Гетерозиготный — состояние диплоидного генома, при котором на каждой из пары хромосом существуют различные аллели.

Гомозиготный — состояние диплоидного генома, при котором в каждой паре хромосом имеются две копии одного аллеля.

Геномом-понимают совокупность генетического материала, заключенного в гаплоидном наборе хромосом определенного вида.

ГЕНЕАЛОГИЧЕСКИЙ МЕТОД — метод, основанный на составлении и анализе родословных с указанием проявления интересующих исследователя признаков. Этот метод применяется при генетическом консультировании, а также в селекции животных. При анализе родословных удается установить характер наследования признаков, во многих случаях можно выявить скрытое носительство генов каких-либо наследственных заболеваний, установить генотипы лиц, обозначенных в родословной, и определить процент вероятности рождения больного' ребенка в семье, имеющей наследственную отягощенность.

ГЕНОМНЫЕ МУТАЦИИ — мутации, возникающие в результате изменения числа хромосом в кариотипе особи.

При кратном гаплоидному изменении числа хромосом возникают полиплоидные или гаплоидные особи. При не кратном гаплоидному изменении числа хромосом образуются анеуплоидные организмы. Например, при синдроме Дауна у людей не 46 хромосом, а 47, лишняя хромосома в 21-й паре, т. е. здесь не две, а три хромосомы. Иными словами, трисомия по 21-й хромосоме вызывает это наследственное заболевание.

МУТАЦИИ ХРОМОСОМНЫЕ — мутации, возникшие в результате перестройки (рекомбинации) наследственного материала внутри хромосом.

ПРИЗНАКИ, СЦЕПЛЕННЫЕ С ПОЛОМ — признаки, которые обусловлены генами, локализованными в половых хромосомах.

Различают Х-сцепленные и У-сцепленные признаки.
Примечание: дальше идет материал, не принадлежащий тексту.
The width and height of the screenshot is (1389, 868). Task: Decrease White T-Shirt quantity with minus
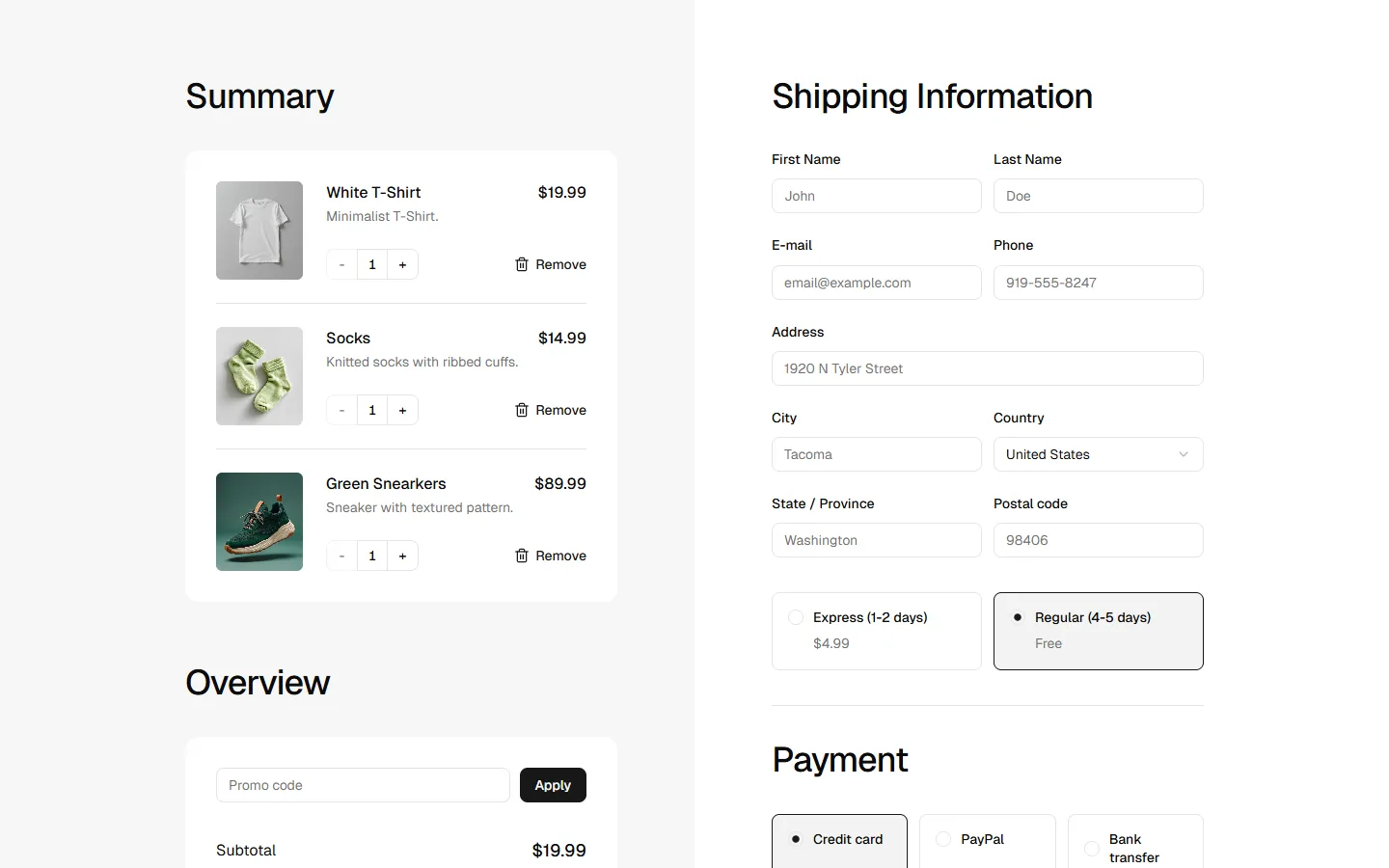coord(341,264)
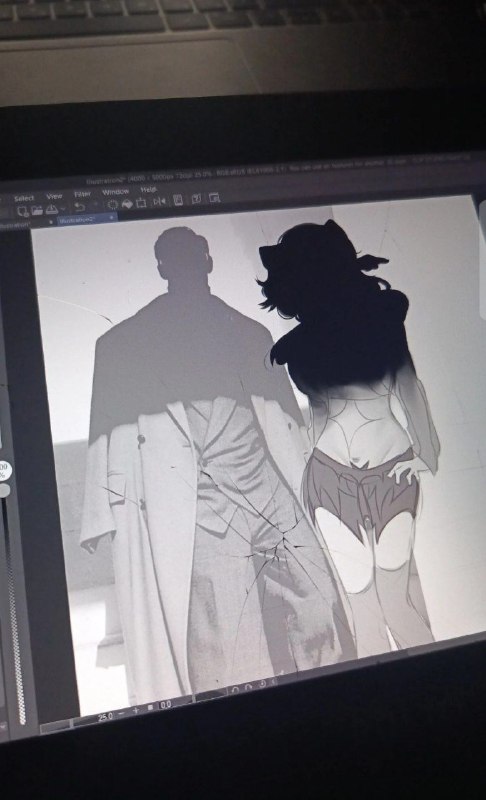Screen dimensions: 486x800
Task: Click the Clear selection circle icon
Action: 112,205
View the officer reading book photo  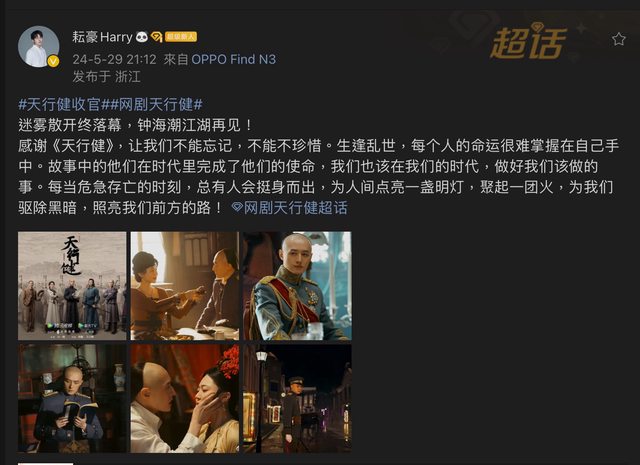pyautogui.click(x=72, y=398)
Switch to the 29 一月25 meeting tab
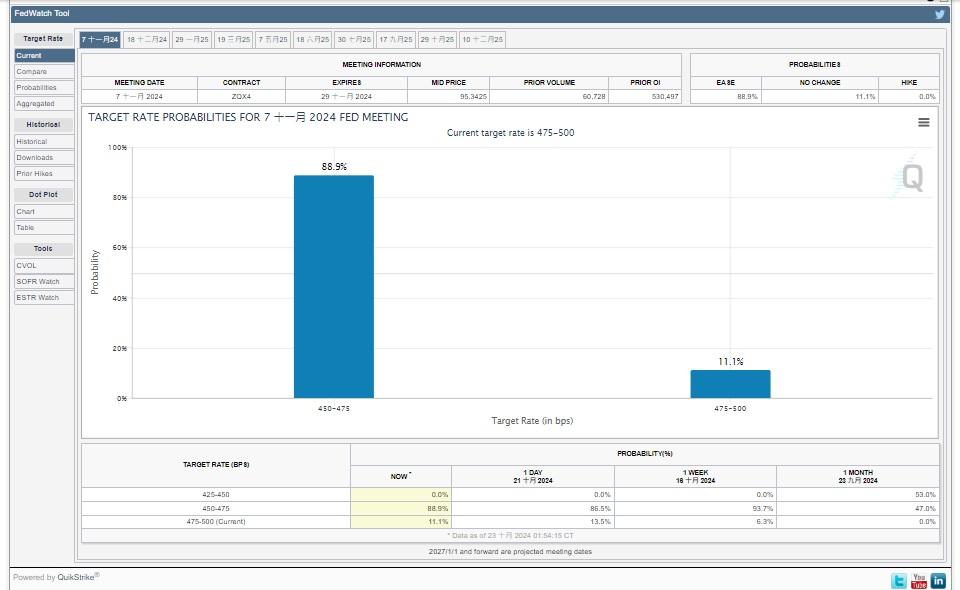Screen dimensions: 960x590 (192, 39)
Для каждой из этих групп признаков характерны специфические особенности наследования. Для Х-сцепленных признаков характерно крисс-кросс наследование, а для У-сцепленных — наследование по мужской линии (от отца к сыновьям, от сыновей к внукам мужского пола и так далее).

3. Основная и дополнительная литература по теме урока (точные библиографические данные с указанием страниц);

Обязательная литература:

Дополнительные источники:

1. Общая биология 10-11, дидактические материалы/ авт.-сост С.С. Красновидова, С. А. Павлов, А.Б. Павлов, - М. Просвещение, 2000г., стр.46-72

2. Общая биология 10-11 классы: подготовка к ЕГЭ. Контрольные и самостоятельные работы/ Г.И. Лернер. – М.:Эксмо, 2007.стр 99-101

3. Биология: общая биология. 10-11 классы: учебник/ А.А. Каменский, Е.А. Криксунов, В.В. Пасечник.- М.:Дрофа, 2018. Стр.159-163

4. Открытые электронные ресурсы по теме урока (при наличии);

5. Теоретический материал для самостоятельного изучения;

Генетика человека История развития генетики человека берет свое начало намного позже общей генетики. Ведь заглянуть внутрь хромосомного аппарата людей стало возможным лишь при использовании самых современных технических устройств и методов исследования. Человек стал объектом генетики в первую очередь с точки зрения медицины. Однако основные механизмы наследования и передачи признаков, закрепления и проявления их у потомства для людей ничем не отличаются от таковых у животных. Поэтому не обязательно объектом исследования использовать именно человека.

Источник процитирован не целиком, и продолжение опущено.